■ Tujuan A:
Sebutkan semua nama tokoh yang disebut dalam kutipan teks tentang isu matahari kembar.
■ Tujuan B:
Tentukan apakah setiap pernyataan berikut sesuai dengan kutipan teks tentang isu matahari kembar, lalu sertakan kata-kata penentunya dari kutipan itu: (i) SBY menyampaikan pernyataan tentang matahari di DPP Partai Demokrat pada tahun 2024. (ii) Jusuf Kalla mendampingi SBY sebagai wakil presiden pada periode kedua pemerintahannya. (iii) Beberapa menteri Kabinet Merah Putih mendatangi kediaman Joko Widodo.
■ Tujuan C:
Tuliskan lanjutan kutipan teks tentang isu matahari kembar di pemerintahan, dimulai setelah kalimat terakhirnya.

■ Kutipan Teks:
JAKARTA – “Akan kacau dalam sebuah negara, dalam sebuah, termasuk di partai politik kalau mataharinya banyak, bisa dibayangkan, makin panas, karena matahari satu sudah panas, lalu ada dua, ada tiga, bagaimana?”
Pernyataan Presiden ke-6 RI, Susilo Bambang Yudhoyono yang dilontarkan di DPP Partai Demokrat tahun 2024 lalu seakan punya relevansi dengan isu adanya matahari kembar di pemerintahan Prabowo Subianto, usai beberapa menteri Kabinet Merah Putih (KMP) menyambangi kediaman Joko Widodo disertai ucapan bila Presiden ke-7 RI itu masih merupakan “bos” mereka.
Bila ditelisik, wajar bila SBY melontarkan pernyataan tersebut. Sebab, SBY pernah memiliki pengalaman adanya matahari kembar di pemerintahan. Tepatnya, di periode pertama pemerintahan SBY (2004-2009) ketika didampingi Jusuf Kalla sebagai wakil presiden.

■ Segmen Data:
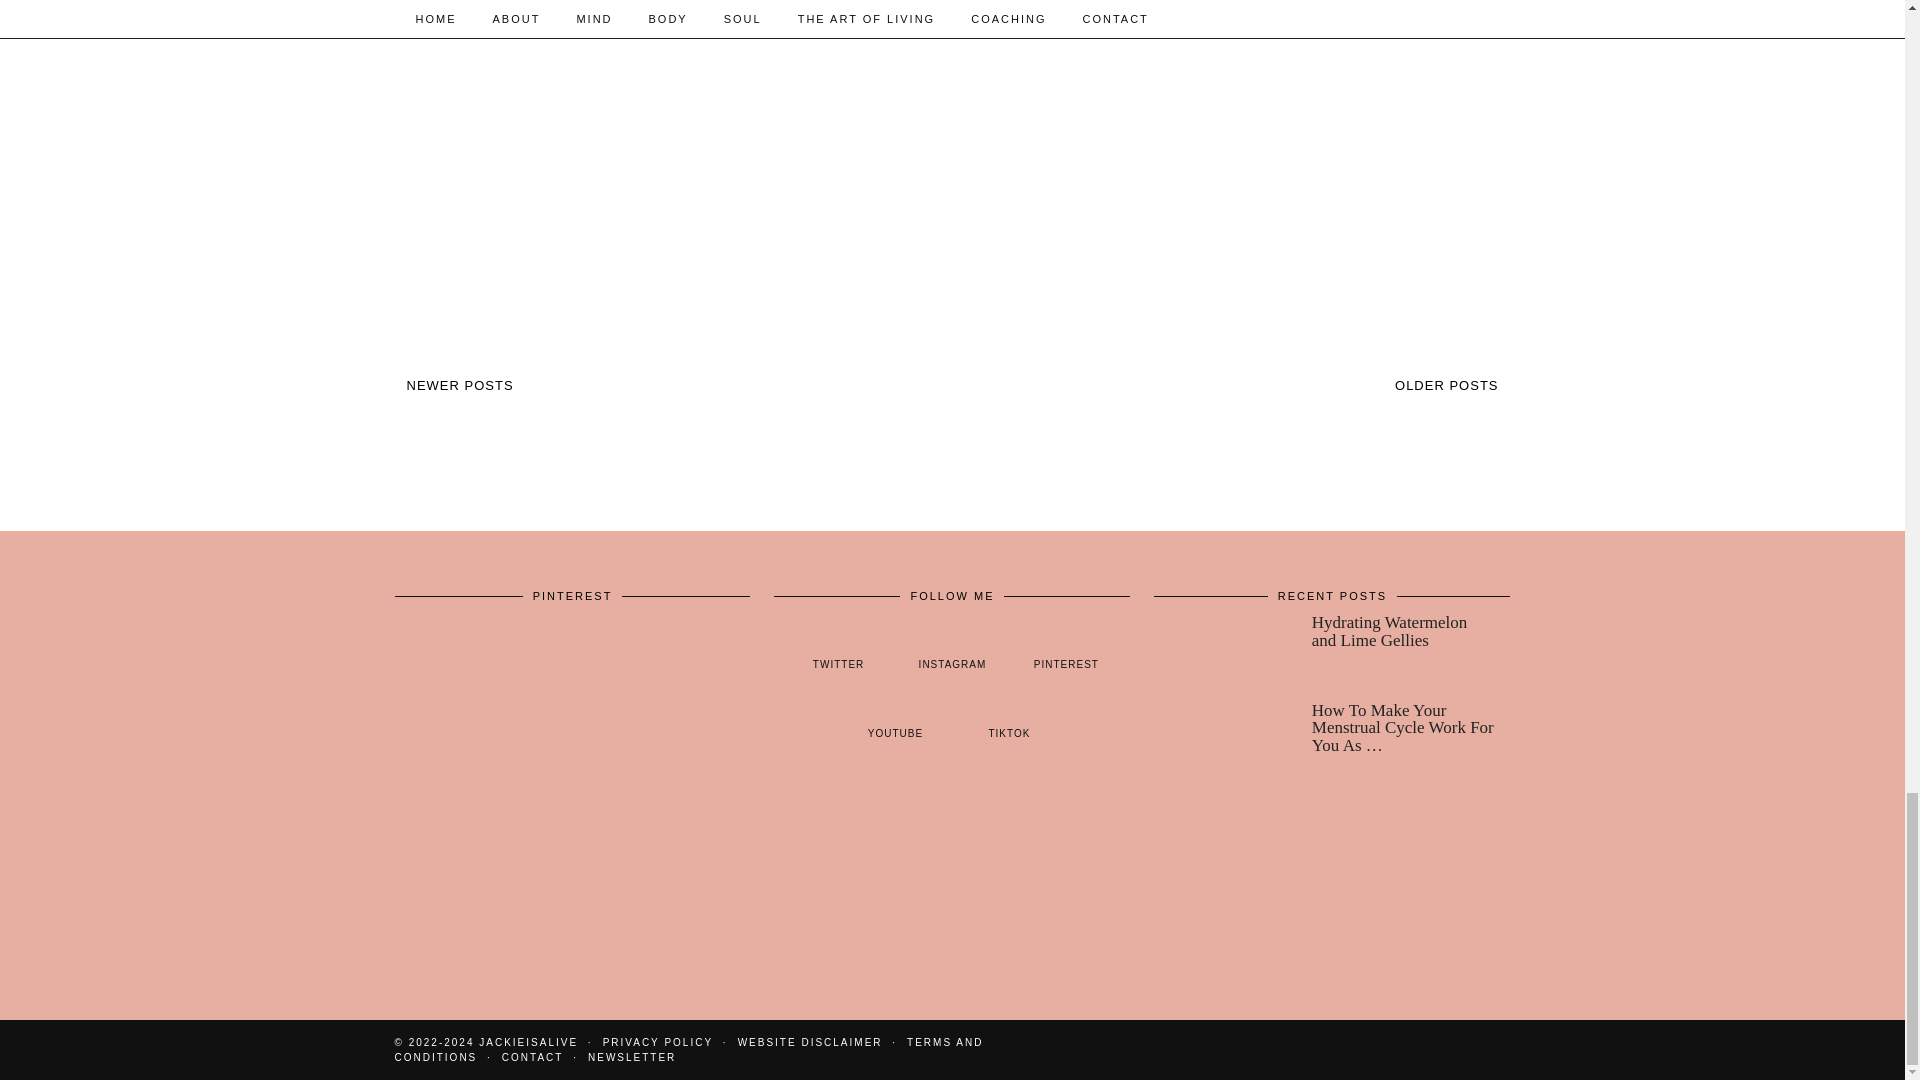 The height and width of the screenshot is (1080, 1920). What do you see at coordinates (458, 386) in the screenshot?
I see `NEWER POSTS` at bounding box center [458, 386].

■ Keluaran yang Diharapkan A:
Susilo Bambang Yudhoyono (SBY), Prabowo Subianto, Joko Widodo, Jusuf Kalla

■ Keluaran yang Diharapkan B:
(i) Ya: "yang dilontarkan di DPP Partai Demokrat tahun 2024 lalu"
(ii) Tidak: "di periode pertama pemerintahan SBY (2004-2009) ketika didampingi Jusuf Kalla sebagai wakil presiden"
(iii) Ya: "beberapa menteri Kabinet Merah Putih (KMP) menyambangi kediaman Joko Widodo"

■ Keluaran yang Diharapkan C:
Saat itu, banyak pihak menyebut bila JK kerap bertindak seolah-olah sebagai presiden. Entah hal itu dilakukan secara sadar atau tidak, yang jelas, JK dianggap sebagai matahari kembar saat mendampingi karena perannya yang sangat dominan dibanding SBY.
Salah satu contohnya adalah dalam pembangunan proyek jalan tol tahun 2007. Ketika itu, Kantor Wakil Presiden membuat rancangan peraturan baru tentang jalan tol. Semua ruas Jalan Tol Trans-Jawa yang terbengkalai harus “diselamatkan” dengan cara pengalihan konsesi. Padahal, berdasarkan Peraturan Presiden Nomor 67 Tahun 2005, penjualan konsesi tidak diperbolehkan jika ruas jalan tol belum beroperasi.
Draf itu ditolak oleh Menteri Keuangan Sri Mulyani Indrawati. Tapi, JK jalan terus dengan memutuskan pengalihan konsesi cukup dengan dasar surat keputusan Menteri Pekerjaan Umum. Maka, salah satu pemegang konsesi, PT Lintas Marga Sedaya, menjual sahamnya ke Expressway Berhad, perusahaan Malaysia. Lintas Marga adalah konsorsium yang antara lain dimiliki oleh PT Bukaka Teknik Utama (Grup perusahaan JK).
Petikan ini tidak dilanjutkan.